A l’heure où la Cour des comptes vient de rendre, à la demande du Sénat, un rapport accablant sur l’indigence des dotations matérielles de la police nationale, qui l’empêche de remplir ses missions de sécurité publique, des maires profitent de la situation sinistrée de la police de l’Etat pour développer leurs polices locales, aux ordres des maires, sur des territoires réduits.
C’est ainsi que l’actuel de maire de Clamart et son chef de la police municipal ont organisé le premier « salon des polices municipales et sécurité des villes » pour exposer un véritable marché à ciel ouvert des armements, système de vidéosurveillance, drones…, sorte de salon de la NRA des villes françaises.
Ils mettent ainsi en scène leur véritable ambition : supplanter la polie nationale, que la paupérisation organisée par l’Etat fragilise, voire délégitime, pour préempter finalement le service public de la sécurité publique.
Et force est de constater que cet opportunisme est bien aidé par l’Etat.
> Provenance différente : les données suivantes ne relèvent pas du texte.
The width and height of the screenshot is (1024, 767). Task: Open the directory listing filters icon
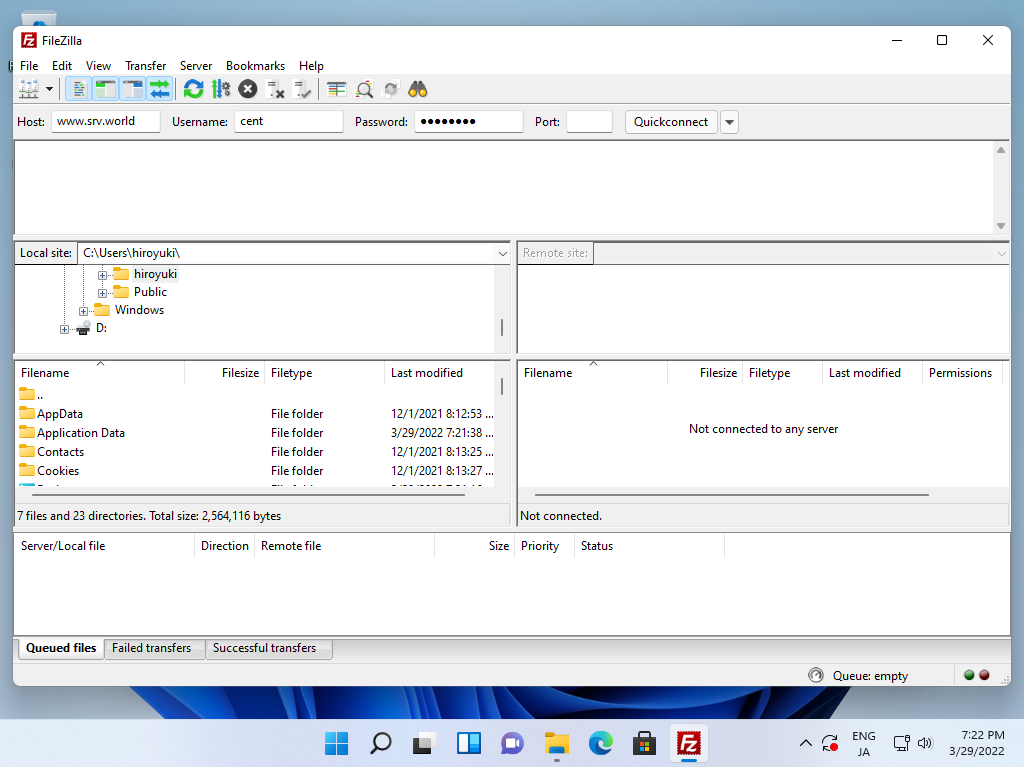tap(337, 89)
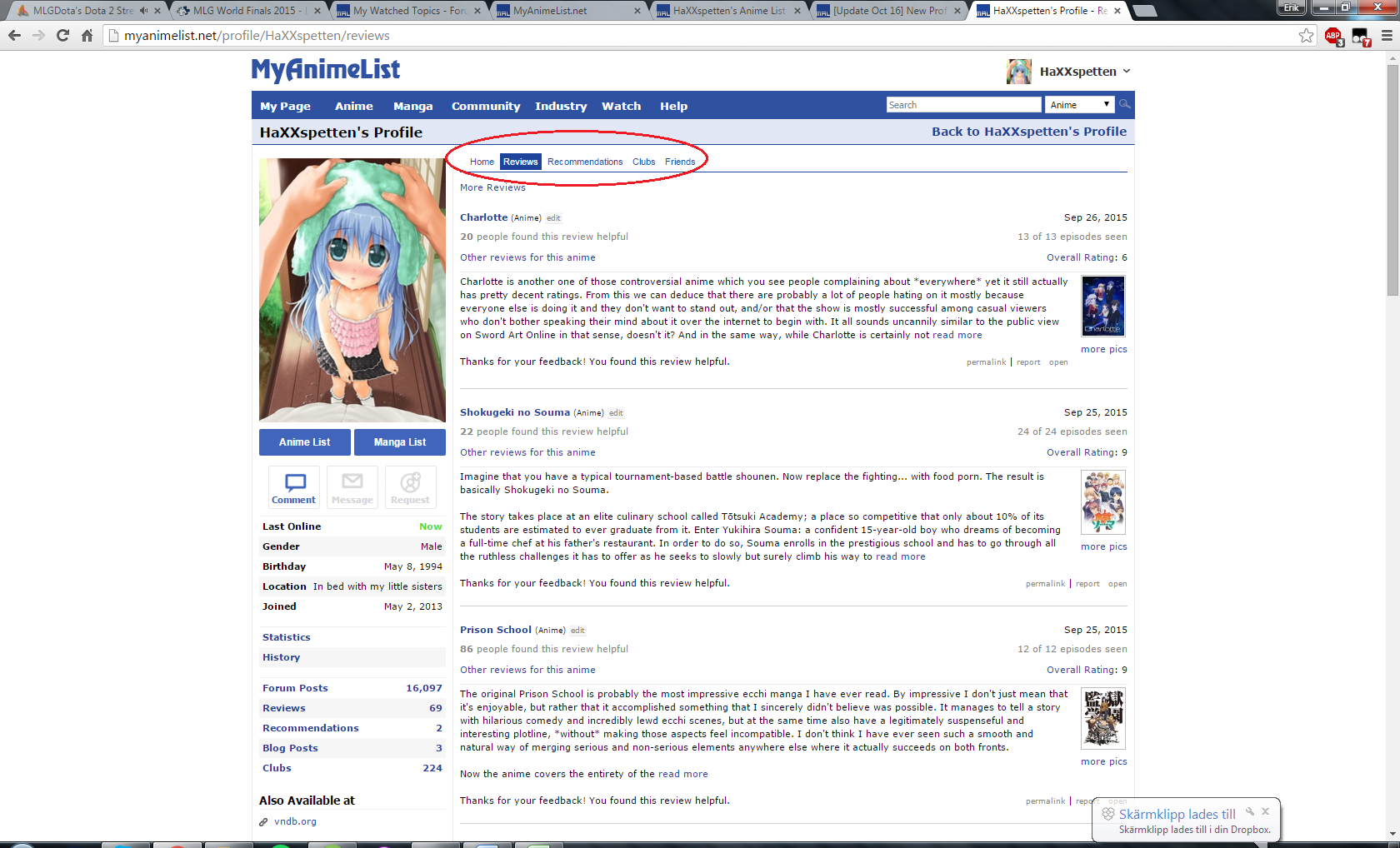Switch to the Recommendations profile tab
Screen dimensions: 1400x848
pos(584,162)
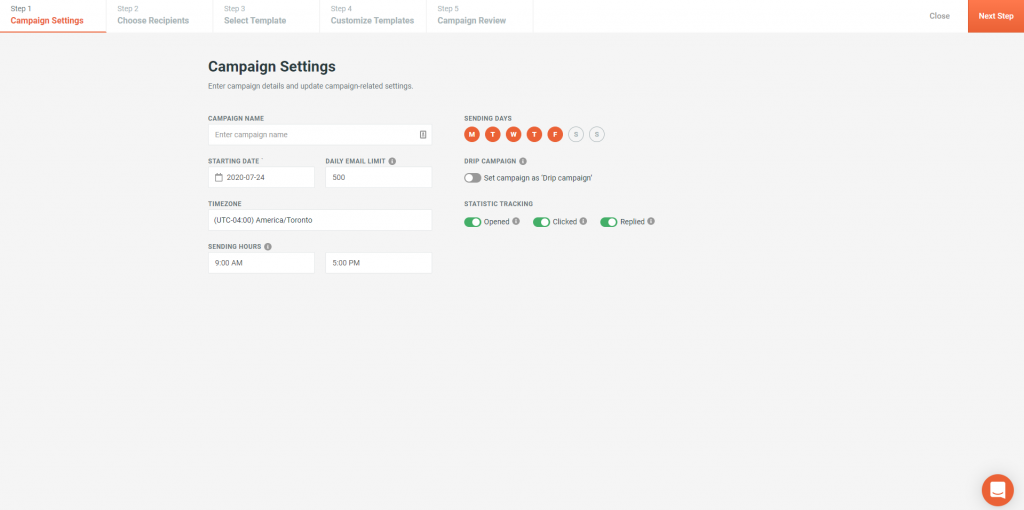Click info icon beside Replied tracking
1024x510 pixels.
pyautogui.click(x=651, y=221)
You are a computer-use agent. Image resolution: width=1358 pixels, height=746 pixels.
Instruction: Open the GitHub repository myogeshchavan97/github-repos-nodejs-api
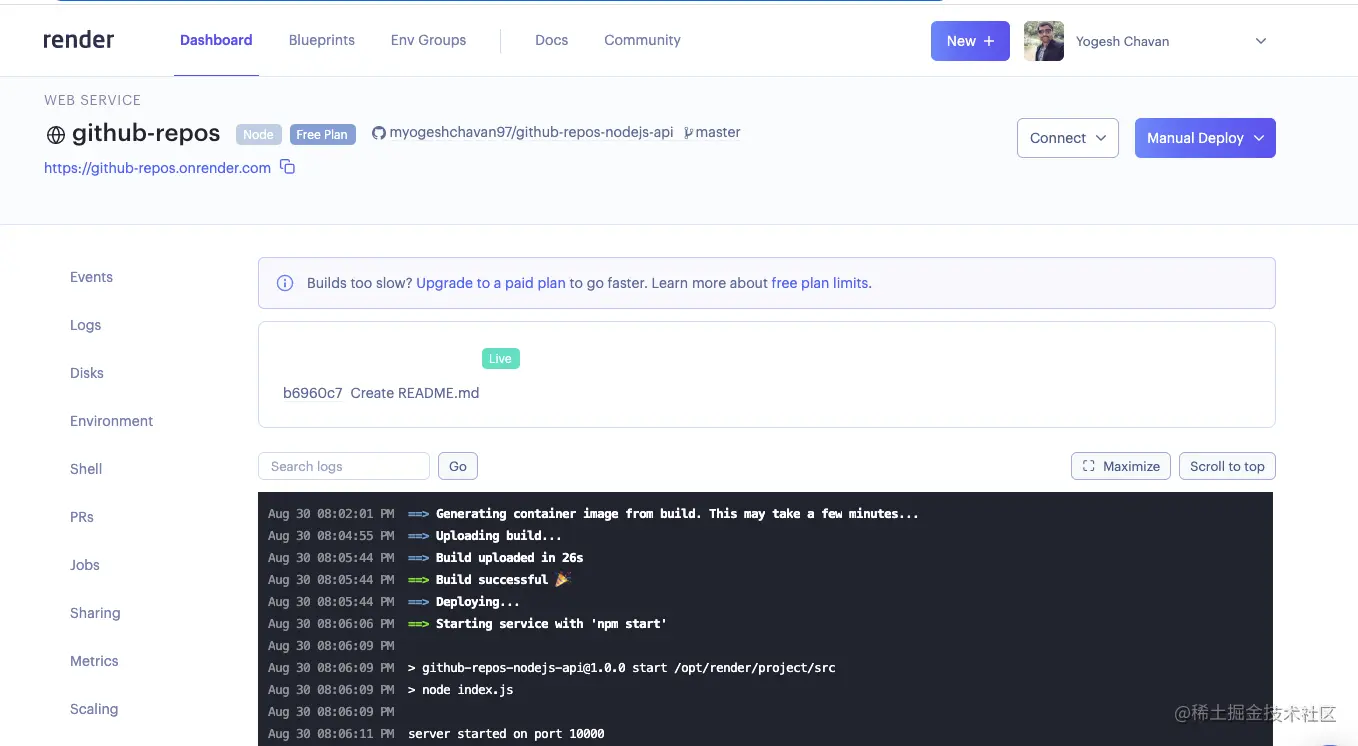click(x=531, y=131)
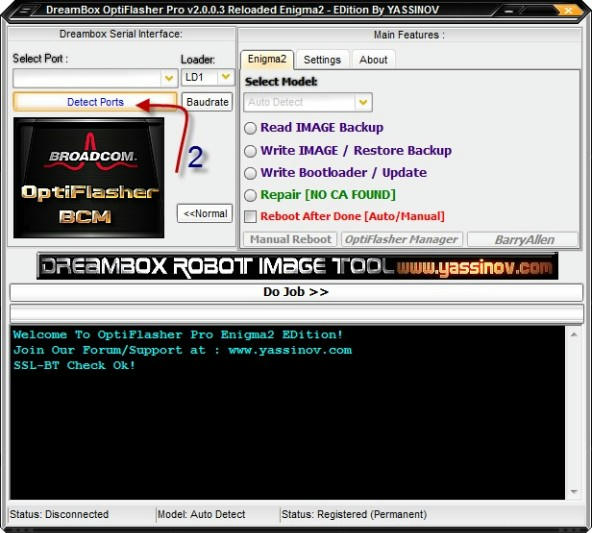
Task: Enable Reboot After Done checkbox
Action: (x=250, y=217)
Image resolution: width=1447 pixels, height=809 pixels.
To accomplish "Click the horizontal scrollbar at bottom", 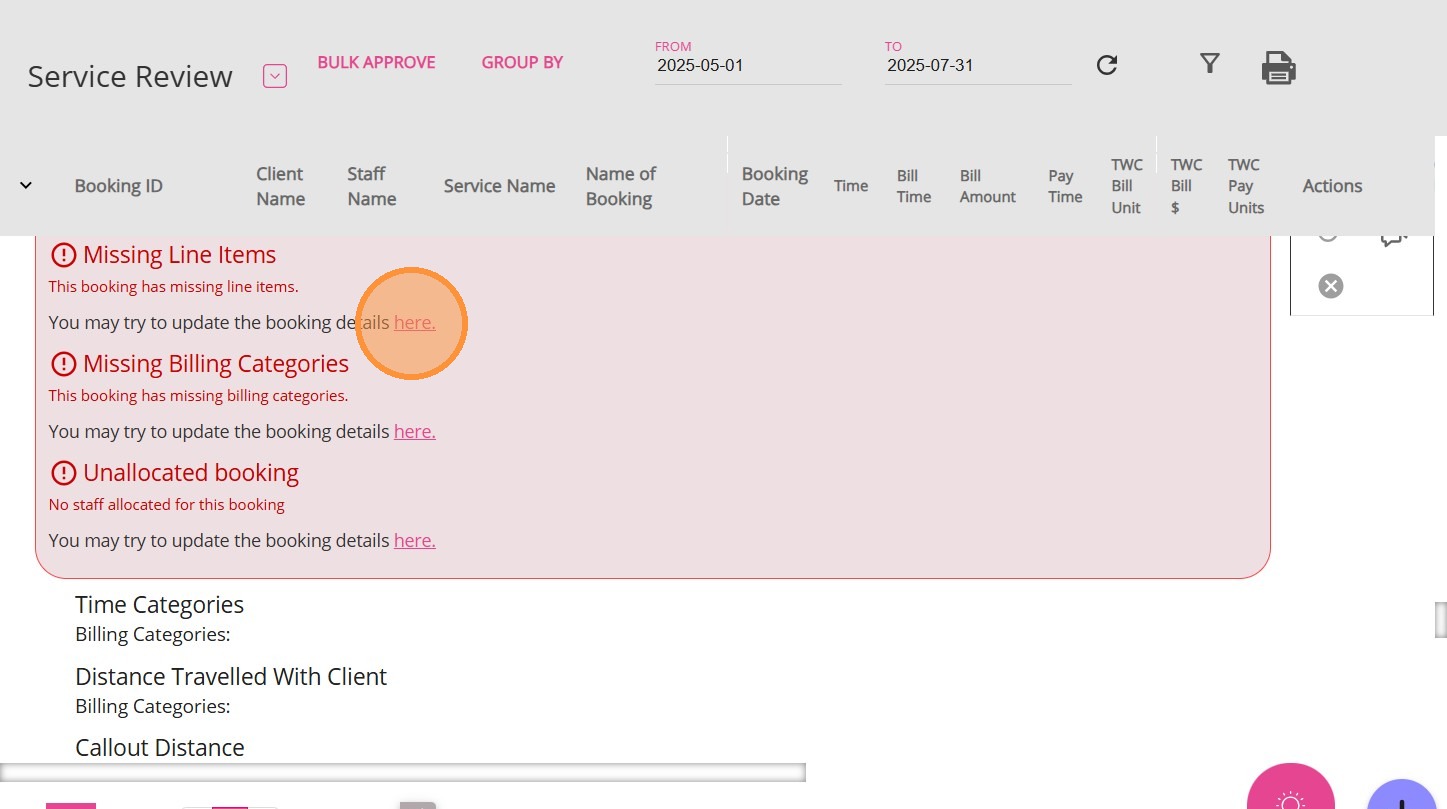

La misère de la police nationale conduit les maires à se doter de polices municipales ultra bien dotées en matériel (armes à feu, tasers, voitures neuves,4×4, motos de grosse cylindrée.) qui provoque l’envie de la police nationale, si pauvre.
Mais c’est une sous-traitance locale de la sécurité, a des effets pervers évidents d’ores et déjà subis dans les territoires :
– une police locale qui obéit à une autorité locale, avec une politique de sécurité locale et non plus nationale : Cette situation aboutit d’une part à créer une inégalité des territoires, entre ceux qui peuvent se doter de ces services de sécurité et ceux qui n’en n’ont pas les moyens, tout particulièrement les territoires les plus fragiles, et d’une part à confier la sureté à certains élus bien connus pour abuser de leurs pouvoirs ;
– l’augmentation extraordinaire actuelle des moyens des communes alloués aux polices municipales (plusieurs millions d’euros annuels pour une ville moyenne) pour suppléer la PN conduit nécessairement à la réduction d’autres services publics locaux car ressources locales n’augmentent pas,
– la PN est alors réduite à portion congrue et moins implantée dans les territoires et perd alors de son expertise de terrain, pourtant nécessaire pour comprendre et prévenir la délinquance. On se souvient que les rapports successifs sur la prévention du terrorisme déploraient justement cette perte d’expertise. Il conviendrait donc au contraire de la renforcer car jamais les polices municipales ne pourront supplanter la police nationale en ces matières sensibles.
– L’atrophie de la police nationale et l’hypertrophie des polices municipales conduit des élus opportunistes à une surenchère pour s’accorder toujours plus pouvoirs, tels la connaissance des fichiers S, le pouvoir de conduire des enquêtes judiciaires (filatures, surveillance, etc) en matière de trafic de stupéfiants, dès lors que désormais elle détient les moyens matériels d’intervenir.
Toutes ces évolutions découlent d’une conjonction de circonstances : la paupérisation de la police nationale rampante et l’élection de certains élus désireux d’assurer les fonctions de shérif local.
Pour mettre fin à ces dérives dangereuses pour la sureté nationale, il est urgent d’engager un ambitieux plan de rattrapage budgétaire en faveur de la police nationale pour lui redonner les moyens de remplir ses missions et redéfinir les missions de la police du maire.